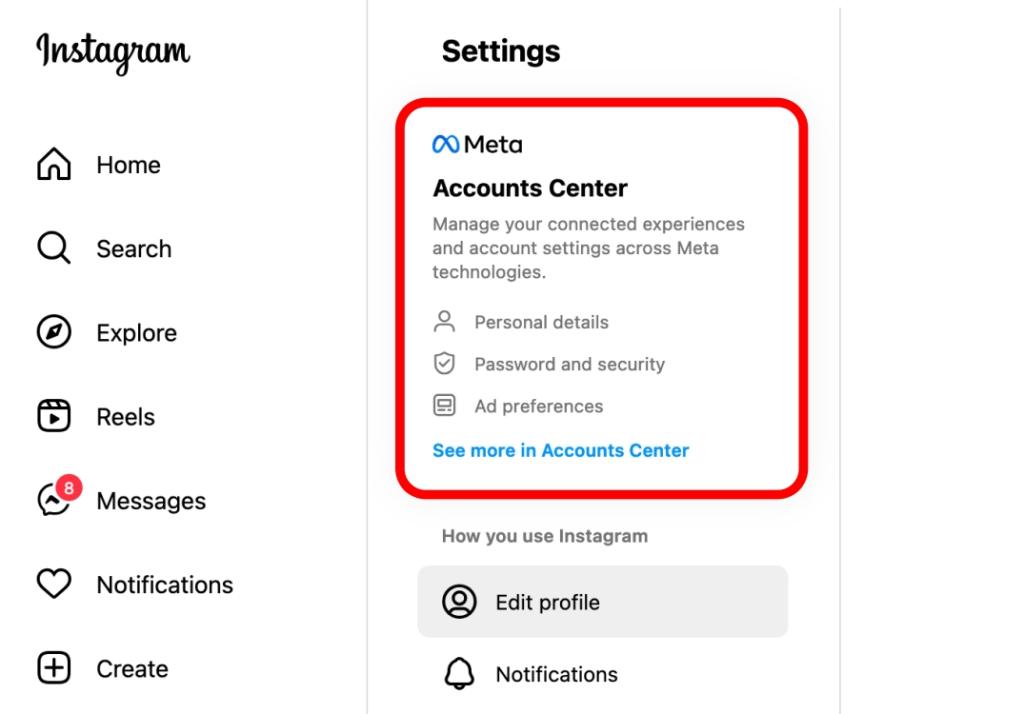Open Search from the sidebar icon
Image resolution: width=1024 pixels, height=714 pixels.
[52, 248]
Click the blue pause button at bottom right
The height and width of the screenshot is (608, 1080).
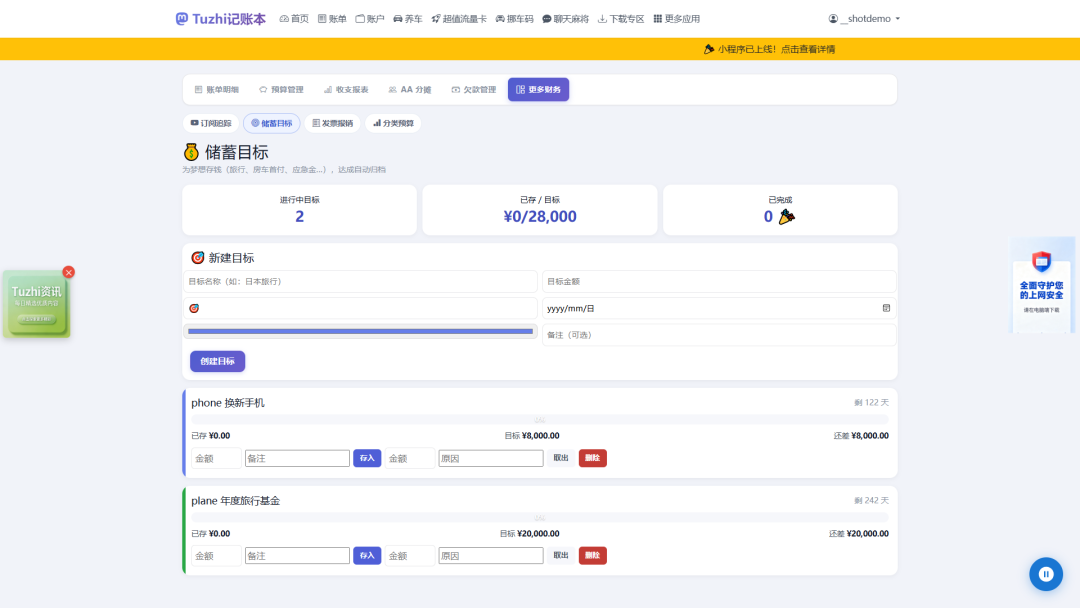point(1046,574)
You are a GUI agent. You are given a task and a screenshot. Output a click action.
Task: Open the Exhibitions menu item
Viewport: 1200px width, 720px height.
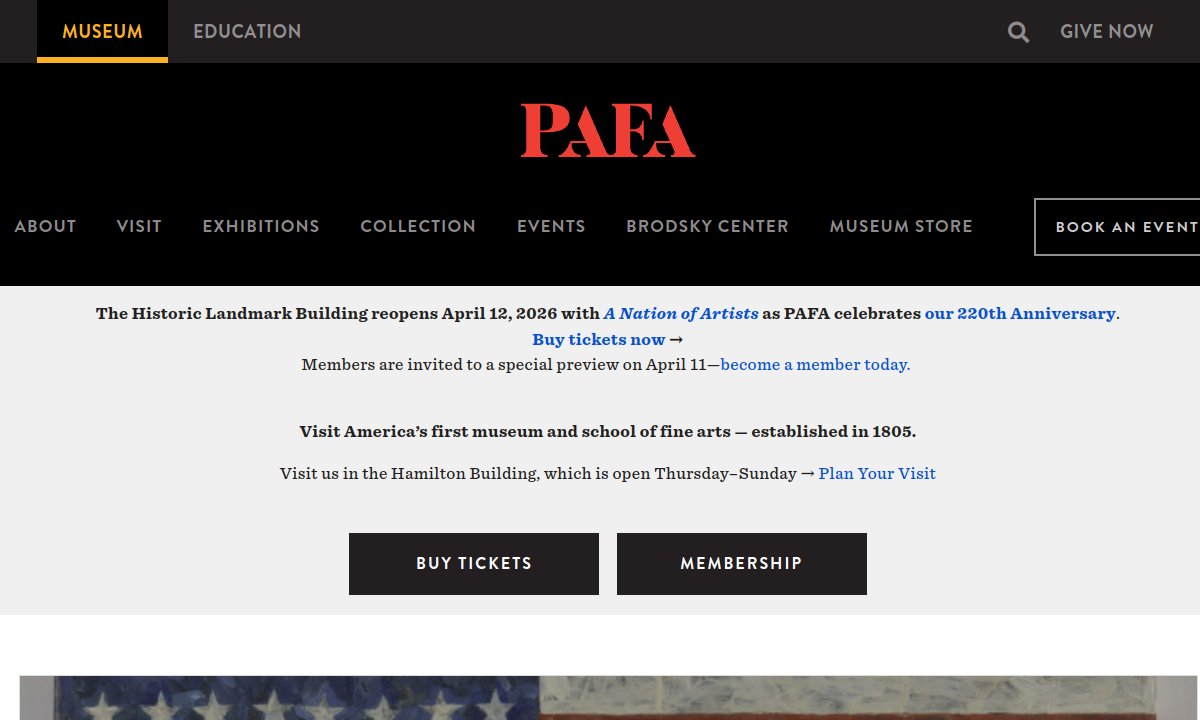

#####

Task to complete: Work out how many lines in the rows above contain the string "screenshot", treating uppercase and lowercase as different. Reply with the number alone.

Output of the exercise: 2